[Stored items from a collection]
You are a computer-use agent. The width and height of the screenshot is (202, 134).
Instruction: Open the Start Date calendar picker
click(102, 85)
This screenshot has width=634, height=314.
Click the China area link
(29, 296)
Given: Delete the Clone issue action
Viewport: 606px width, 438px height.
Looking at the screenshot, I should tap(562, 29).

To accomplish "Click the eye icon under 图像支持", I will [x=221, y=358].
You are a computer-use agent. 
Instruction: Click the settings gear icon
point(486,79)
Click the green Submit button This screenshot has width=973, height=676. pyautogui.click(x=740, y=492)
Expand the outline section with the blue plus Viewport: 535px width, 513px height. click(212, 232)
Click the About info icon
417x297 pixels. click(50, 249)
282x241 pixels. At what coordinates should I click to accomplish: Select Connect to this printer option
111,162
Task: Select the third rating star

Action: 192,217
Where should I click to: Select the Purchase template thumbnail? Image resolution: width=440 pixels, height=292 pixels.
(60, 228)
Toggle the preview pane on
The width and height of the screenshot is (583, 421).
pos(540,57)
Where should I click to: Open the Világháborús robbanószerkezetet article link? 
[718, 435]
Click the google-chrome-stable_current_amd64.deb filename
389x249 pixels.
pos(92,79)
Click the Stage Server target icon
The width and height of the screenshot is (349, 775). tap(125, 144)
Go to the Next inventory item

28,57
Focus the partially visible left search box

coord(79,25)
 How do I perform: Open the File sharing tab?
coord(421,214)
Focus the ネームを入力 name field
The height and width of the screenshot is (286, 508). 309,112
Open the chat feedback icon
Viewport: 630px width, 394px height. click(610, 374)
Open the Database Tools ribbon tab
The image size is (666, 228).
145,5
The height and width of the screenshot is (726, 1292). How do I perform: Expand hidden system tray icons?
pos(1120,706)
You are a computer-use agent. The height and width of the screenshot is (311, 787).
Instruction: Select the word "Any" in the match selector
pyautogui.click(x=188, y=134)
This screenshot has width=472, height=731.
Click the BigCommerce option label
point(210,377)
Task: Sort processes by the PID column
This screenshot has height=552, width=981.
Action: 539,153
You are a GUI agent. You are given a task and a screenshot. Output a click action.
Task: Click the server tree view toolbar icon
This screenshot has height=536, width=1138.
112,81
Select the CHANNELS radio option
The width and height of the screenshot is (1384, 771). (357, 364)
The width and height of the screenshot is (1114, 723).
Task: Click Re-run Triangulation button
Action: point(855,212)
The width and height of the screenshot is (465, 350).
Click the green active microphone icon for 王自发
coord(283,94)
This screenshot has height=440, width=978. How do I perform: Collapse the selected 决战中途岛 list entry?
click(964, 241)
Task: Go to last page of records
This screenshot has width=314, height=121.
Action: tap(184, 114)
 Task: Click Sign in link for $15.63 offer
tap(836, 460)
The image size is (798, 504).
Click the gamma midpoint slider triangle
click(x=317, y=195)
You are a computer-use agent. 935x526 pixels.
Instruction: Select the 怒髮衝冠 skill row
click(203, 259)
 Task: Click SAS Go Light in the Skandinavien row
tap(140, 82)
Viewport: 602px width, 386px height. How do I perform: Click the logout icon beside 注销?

* _TASK BRIEF_
Rewrite the stretch from the line containing "Task: Click SAS" through the end of the records, swapping "Skandinavien" for "Europa" and leaving everything else as it is.

* _FINAL RESULT_
 Task: Click SAS Go Light in the Europa row
tap(140, 82)
Viewport: 602px width, 386px height. How do I perform: Click the logout icon beside 注销?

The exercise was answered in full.